• [Extract]:
● ● ● ●

If we switch what we input as arguments to `correlation`, i.e. found the correlation between `mRNA Expression (Affy)` vs. `Copy Number` instead of the other way around, would the correlation change? Assign `correlation_change` to either `True` if you think yes, or `False` if you think no. **(4 Points)**

<!--
BEGIN QUESTION
name: q1_5
manual: false
points:
 - 0
 - 4
-->

In [17]:
correlation_change = ...

In [None]:
grader.check("q1_5")

<!-- BEGIN QUESTION -->

**Question 6**

Looking at both the scatter plots after Question 2 and the correlations computed in Question 4, what similarities or differences do you see in the strength of the linear relationships? **(6 Points)**

<!--
BEGIN QUESTION
name: q1_6
manual: true
-->

_Type your answer here, replacing this text._

<!-- END QUESTION -->

**Question 7**

Let's look at the relationship between mRNA Expression (Affy) vs. mRNA Expression (RNAseq) only. Define a function called `regression_parameters` that returns the parameters of the regression line as a two-item array containing the slope and intercept of the regression line as the first and second elements respectively. The function `regression_parameters` takes in two arguments, an array of `x` values, and an array of `y` values. **(7 Points)**

Note: Feel free to use as many lines as needed to define the slope and interecept of `regression_parameters`.

*Hint: You should use a function you previously defined to calculate any intermediate quantities needed.*

<!--
BEGIN QUESTION
name: q1_7
manual: false
points:
 - 0
 - 7
-->

In [20]:
def regression_parameters(x, y):
    ...
    slope = ...
    intercept = ...
    return make_array(slope, intercept)

parameters = regression_parameters(pten.column("mRNA Expression (Affy)"), pten.column("mRNA Expression (RNAseq)"))
parameters

In [None]:
grader.check("q1_7")

**Question 8**

If we switch what we input as arguments to `regression_parameters`, i.e. found the parameters for the regression line for `mRNA Expression (RNAseq)` vs. `mRNA Expression (Affy)` instead of the other way around, would the regression parameters change (would the slope and/or intercept change)? Assign `parameters_change` to either `True` if you think yes, or `False` if you think no. **(4 Points)**

<!--
BEGIN QUESTION
name: q1_8
manual: false
points:
 - 0
 - 4
-->

In [23]:
parameters_change = ...

In [None]:
grader.check("q1_8")

**Question 9**

Now, let's look at how the regression parameters look like in standard units. Use the table `pten_su` and the function `regression_parameters`, and assign `parameters_su` to a two-item array containing the slope and the intercept of the regression line for mRNA Expression (Affy) in standard units vs. mRNA Expression (RNAseq) in standard units. **(3 Points)**


<!--
BEGIN QUESTION
name: q1_9
manual: false
points:
 - 0
 - 3
-->

In [26]:
parameters_su = ...

● ● ● ●

• [Data excerpt]:
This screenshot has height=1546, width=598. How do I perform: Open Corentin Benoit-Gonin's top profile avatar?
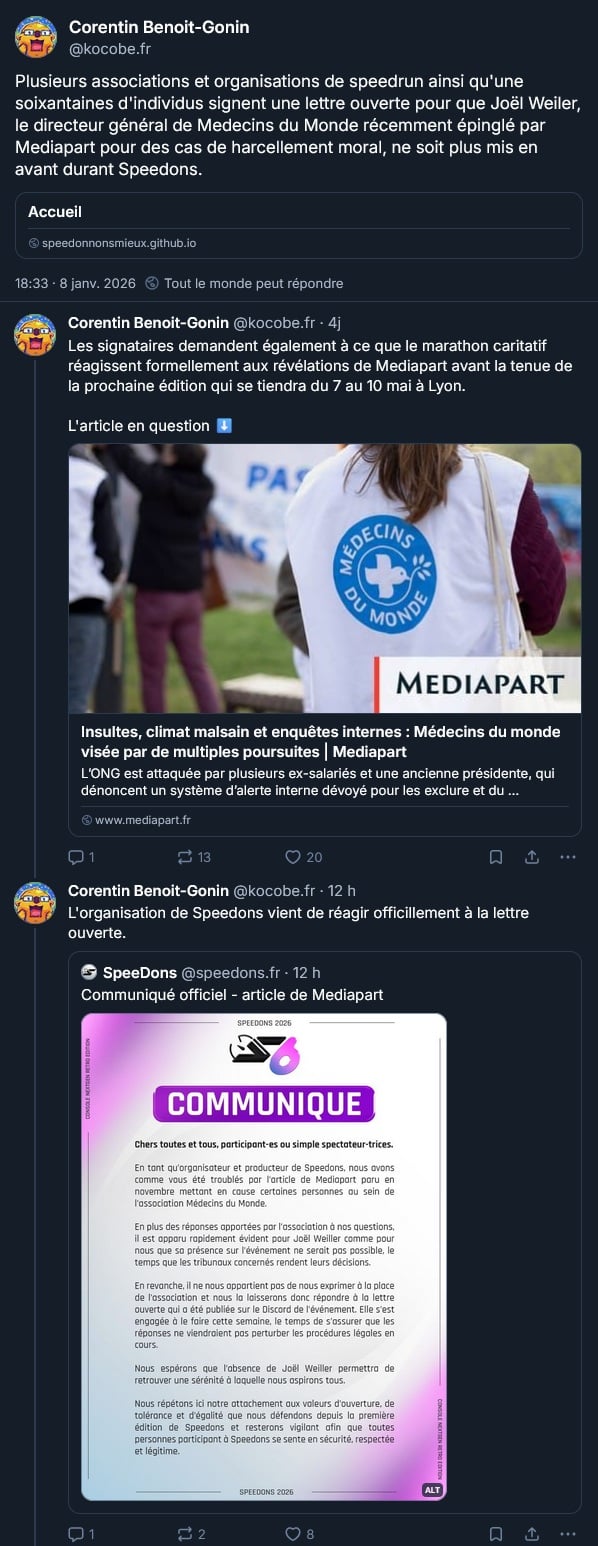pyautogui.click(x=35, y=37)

● ● ● ●

• [Instructions for the task]:
According to the notebook exercise on correlation and regression, what does the function `regression_parameters` return?

• [Output for this task]:
It returns a two-item array with the slope of the regression line as the first element and the intercept as the second.